Prompt: Report how many lines of the material contain the string "Close". Add nothing beyond the number.

*****

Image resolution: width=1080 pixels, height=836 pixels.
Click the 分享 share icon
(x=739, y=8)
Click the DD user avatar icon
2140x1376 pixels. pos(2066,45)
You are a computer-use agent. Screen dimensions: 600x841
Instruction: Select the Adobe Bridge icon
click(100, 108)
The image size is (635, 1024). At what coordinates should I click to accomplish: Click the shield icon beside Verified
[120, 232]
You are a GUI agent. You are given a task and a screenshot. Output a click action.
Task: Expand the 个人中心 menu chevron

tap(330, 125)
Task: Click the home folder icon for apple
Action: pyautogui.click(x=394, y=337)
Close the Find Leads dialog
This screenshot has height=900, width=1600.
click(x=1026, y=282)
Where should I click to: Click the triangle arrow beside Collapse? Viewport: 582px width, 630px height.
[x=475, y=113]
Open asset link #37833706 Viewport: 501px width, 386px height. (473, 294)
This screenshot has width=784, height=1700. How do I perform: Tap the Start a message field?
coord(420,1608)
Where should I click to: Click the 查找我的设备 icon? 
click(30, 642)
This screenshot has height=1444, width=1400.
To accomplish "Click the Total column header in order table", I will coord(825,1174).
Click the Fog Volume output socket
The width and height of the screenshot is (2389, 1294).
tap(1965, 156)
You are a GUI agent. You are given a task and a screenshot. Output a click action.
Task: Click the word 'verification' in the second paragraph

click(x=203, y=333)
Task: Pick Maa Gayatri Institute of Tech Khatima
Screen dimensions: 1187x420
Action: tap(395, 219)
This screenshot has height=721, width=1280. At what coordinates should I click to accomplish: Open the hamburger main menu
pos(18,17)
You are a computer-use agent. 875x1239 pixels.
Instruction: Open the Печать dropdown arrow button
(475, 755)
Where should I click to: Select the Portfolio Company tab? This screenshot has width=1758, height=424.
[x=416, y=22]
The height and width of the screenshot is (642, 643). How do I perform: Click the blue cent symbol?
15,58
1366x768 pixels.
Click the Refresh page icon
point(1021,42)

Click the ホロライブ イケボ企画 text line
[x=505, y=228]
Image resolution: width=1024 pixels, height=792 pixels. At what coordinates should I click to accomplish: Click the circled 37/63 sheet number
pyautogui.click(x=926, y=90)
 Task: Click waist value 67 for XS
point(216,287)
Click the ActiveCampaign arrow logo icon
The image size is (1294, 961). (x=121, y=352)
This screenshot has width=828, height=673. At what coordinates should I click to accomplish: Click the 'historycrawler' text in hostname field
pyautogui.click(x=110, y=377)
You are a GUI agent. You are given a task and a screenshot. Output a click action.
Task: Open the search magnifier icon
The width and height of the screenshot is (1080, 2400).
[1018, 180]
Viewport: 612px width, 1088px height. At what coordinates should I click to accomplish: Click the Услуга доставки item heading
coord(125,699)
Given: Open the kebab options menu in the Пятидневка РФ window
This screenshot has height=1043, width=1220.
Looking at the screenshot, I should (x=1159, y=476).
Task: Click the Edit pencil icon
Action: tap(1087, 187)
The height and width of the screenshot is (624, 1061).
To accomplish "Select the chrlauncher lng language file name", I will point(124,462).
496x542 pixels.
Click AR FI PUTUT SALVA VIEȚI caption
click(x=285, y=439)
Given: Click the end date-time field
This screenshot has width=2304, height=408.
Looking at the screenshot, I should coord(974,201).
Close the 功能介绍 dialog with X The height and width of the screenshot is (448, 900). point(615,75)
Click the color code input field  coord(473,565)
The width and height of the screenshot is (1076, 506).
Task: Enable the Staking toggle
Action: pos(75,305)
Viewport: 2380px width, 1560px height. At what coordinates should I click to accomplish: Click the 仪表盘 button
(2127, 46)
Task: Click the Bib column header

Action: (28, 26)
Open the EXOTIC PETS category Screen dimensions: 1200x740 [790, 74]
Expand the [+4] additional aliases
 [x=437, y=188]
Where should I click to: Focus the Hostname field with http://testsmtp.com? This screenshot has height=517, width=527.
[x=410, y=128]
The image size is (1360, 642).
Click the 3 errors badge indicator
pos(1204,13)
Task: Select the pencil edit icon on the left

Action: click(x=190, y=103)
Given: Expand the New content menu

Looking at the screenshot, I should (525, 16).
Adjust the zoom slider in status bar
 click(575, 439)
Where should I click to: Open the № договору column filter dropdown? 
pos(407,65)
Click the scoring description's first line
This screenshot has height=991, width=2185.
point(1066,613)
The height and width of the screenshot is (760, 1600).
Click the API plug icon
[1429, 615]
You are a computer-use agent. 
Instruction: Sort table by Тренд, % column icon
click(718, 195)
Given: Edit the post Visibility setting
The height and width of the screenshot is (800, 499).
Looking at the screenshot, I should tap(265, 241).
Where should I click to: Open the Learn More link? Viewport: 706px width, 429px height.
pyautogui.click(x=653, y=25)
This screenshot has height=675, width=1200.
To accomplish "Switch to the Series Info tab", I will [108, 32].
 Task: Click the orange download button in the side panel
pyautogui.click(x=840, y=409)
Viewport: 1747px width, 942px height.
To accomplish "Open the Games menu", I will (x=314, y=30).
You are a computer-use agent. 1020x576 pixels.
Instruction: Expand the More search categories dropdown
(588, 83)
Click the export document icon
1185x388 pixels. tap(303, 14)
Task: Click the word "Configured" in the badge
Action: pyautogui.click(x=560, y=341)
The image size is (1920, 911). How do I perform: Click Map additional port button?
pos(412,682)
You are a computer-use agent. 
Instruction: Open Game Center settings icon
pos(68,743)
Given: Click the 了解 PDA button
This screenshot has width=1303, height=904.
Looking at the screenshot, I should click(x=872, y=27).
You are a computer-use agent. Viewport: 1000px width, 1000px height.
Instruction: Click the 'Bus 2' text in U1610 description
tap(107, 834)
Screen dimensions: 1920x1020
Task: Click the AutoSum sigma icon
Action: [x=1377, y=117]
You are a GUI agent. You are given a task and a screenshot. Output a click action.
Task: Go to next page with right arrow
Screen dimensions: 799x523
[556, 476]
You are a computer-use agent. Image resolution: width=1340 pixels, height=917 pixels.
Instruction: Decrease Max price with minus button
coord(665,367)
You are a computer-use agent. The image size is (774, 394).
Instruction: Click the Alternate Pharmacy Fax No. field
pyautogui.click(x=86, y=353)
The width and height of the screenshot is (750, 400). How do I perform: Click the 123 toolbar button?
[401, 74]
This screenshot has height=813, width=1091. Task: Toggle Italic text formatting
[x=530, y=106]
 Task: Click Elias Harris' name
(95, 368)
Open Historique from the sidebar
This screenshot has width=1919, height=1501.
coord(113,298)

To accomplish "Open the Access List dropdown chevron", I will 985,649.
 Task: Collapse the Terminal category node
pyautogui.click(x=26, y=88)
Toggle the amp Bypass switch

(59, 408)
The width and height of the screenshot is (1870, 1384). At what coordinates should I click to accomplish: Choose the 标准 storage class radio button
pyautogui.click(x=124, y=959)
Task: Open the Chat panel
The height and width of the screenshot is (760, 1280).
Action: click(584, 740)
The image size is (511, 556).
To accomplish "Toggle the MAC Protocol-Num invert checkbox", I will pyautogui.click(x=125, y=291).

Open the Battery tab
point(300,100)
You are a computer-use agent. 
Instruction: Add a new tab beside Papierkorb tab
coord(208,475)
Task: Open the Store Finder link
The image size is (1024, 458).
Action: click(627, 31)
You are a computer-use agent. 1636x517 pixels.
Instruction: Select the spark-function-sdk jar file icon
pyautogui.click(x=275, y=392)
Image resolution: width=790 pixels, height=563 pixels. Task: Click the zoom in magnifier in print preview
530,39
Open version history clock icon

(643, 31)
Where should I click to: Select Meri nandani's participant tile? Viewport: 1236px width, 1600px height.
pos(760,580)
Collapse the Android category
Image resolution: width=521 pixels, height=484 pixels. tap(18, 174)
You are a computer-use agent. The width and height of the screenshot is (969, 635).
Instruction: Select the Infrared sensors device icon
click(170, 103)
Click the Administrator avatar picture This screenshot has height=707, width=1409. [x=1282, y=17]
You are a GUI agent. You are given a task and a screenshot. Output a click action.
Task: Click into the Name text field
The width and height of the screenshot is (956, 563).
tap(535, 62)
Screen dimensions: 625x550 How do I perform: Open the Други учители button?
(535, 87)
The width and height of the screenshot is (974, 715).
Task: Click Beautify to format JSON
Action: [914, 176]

*****

Exercise output: 2